One of the more surprising EC2 issues I recently helped troubleshoot turned out to be a local firewall misconfiguration — not memory, not the instance crashing, and not AWS limits.
At first, it seemed like the usual “can’t SSH into EC2” situation. However, what made this different was that everything else appeared fine: the security groups, key file, IP address, and even the instance’s health status. Let’s look at how I figured it out — and how you can fix it too.
The Situation: EC2 Instance Running, but SSH Failing
A friend reached out after suddenly losing SSH access to their previously working EC2 instance. They tried:
ssh -i my-key.pem ec2-user@ec2-xx-xx-xx-xx.compute-1.amazonaws.com
There was no response at all.
They had:
The correct key
The right public IP
Port 22 open in the security group
An instance marked as running
Everything should’ve worked, right?
First Checks (That Didn’t Solve It)
Naturally, we worked through the standard checklist:
Inbound port 22 open in the EC2 security group
Correct key and username
Correct IP address
We even tried EC2 Instance Connect — still failed. The AWS Console showed the instance as healthy. So what was wrong?
The Discovery: It Was UFW (Uncomplicated Firewall)
Digging deeper, I asked, “Have you configured any firewall or security software inside the instance?”
That’s when it clicked. The user had enabled UFW (a popular firewall tool on Ubuntu) during recent security hardening — but didn’t configure it to allow SSH. As a result, port 22 was blocked inside the server.
The Fix: Reset the Firewall Rules
Since AWS security groups couldn’t override the internal block, the instance became unreachable externally. Here’s how we fixed it:
1️⃣ Stop the EC2 Instance
Stop it via AWS Console (don’t terminate!).
2️⃣ Detach the Root Volume
In EBS, detach the volume from the instance.
3️⃣ Attach to Another Instance
Attach the volume to a working EC2 as a secondary disk (e.g., /dev/xvdf
).
4️⃣ Mount the Volume
sudo mkdir /mnt/recovery
sudo mount /dev/xvdf1 /mnt/recovery
5️⃣ Edit UFW Rules
sudo chroot /mnt/recovery
ufw allow ssh
ufw disable # or correct the rules
exit
6️⃣ Unmount & Reattach
sudo umount /mnt/recovery
Detach from the temporary instance and reattach to the original.
7️⃣ Start the Instance
Boot it up and SSH access should work!
Lessons Learned
AWS security groups manage external access, but internal firewalls like UFW can block you from the inside.
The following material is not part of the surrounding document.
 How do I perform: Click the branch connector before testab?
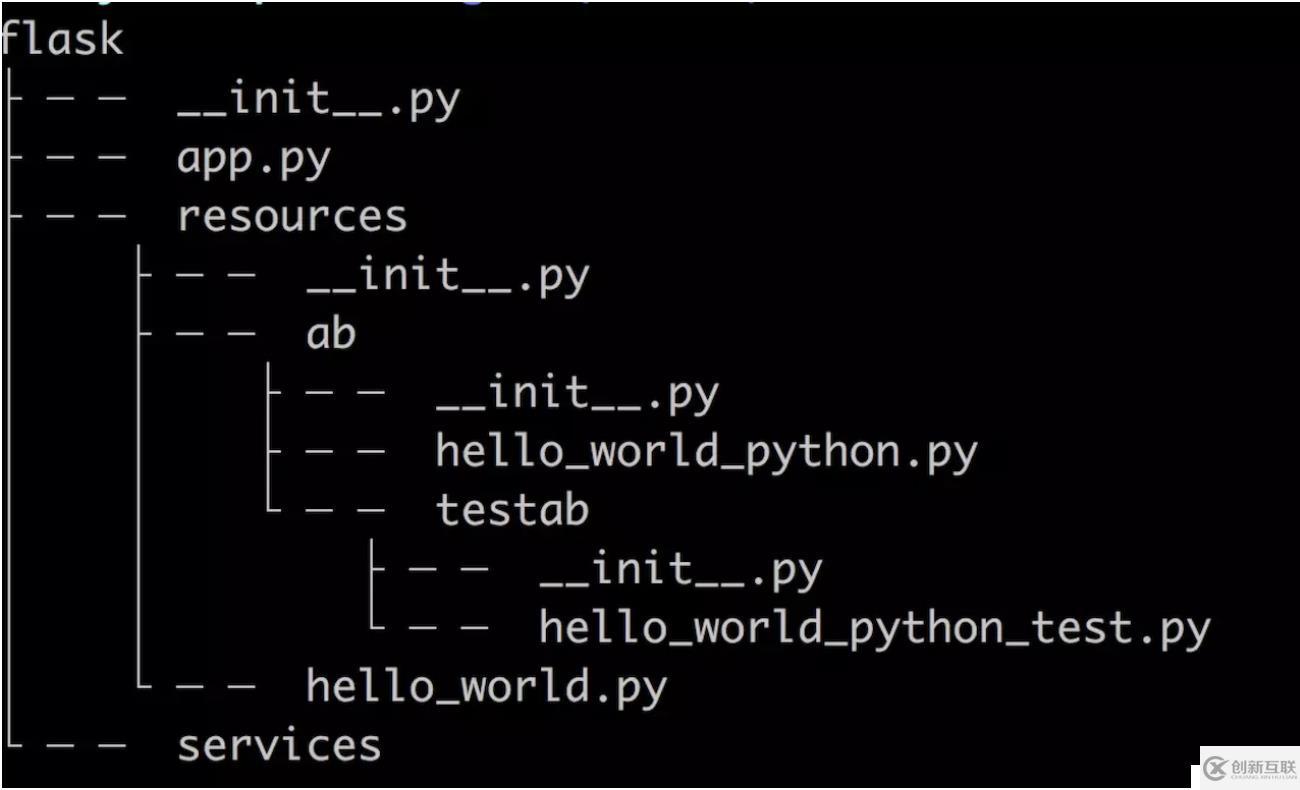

Always whitelist SSH (port 22
) before enabling firewalls on remote servers.
Back up the instance or create an AMI snapshot prior to making security changes.
Preventive Tip: Configure UFW Properly First
sudo ufw allow ssh
sudo ufw enable
Conclusion
SSH issues on EC2 aren’t always about AWS — sometimes it’s your own internal firewall.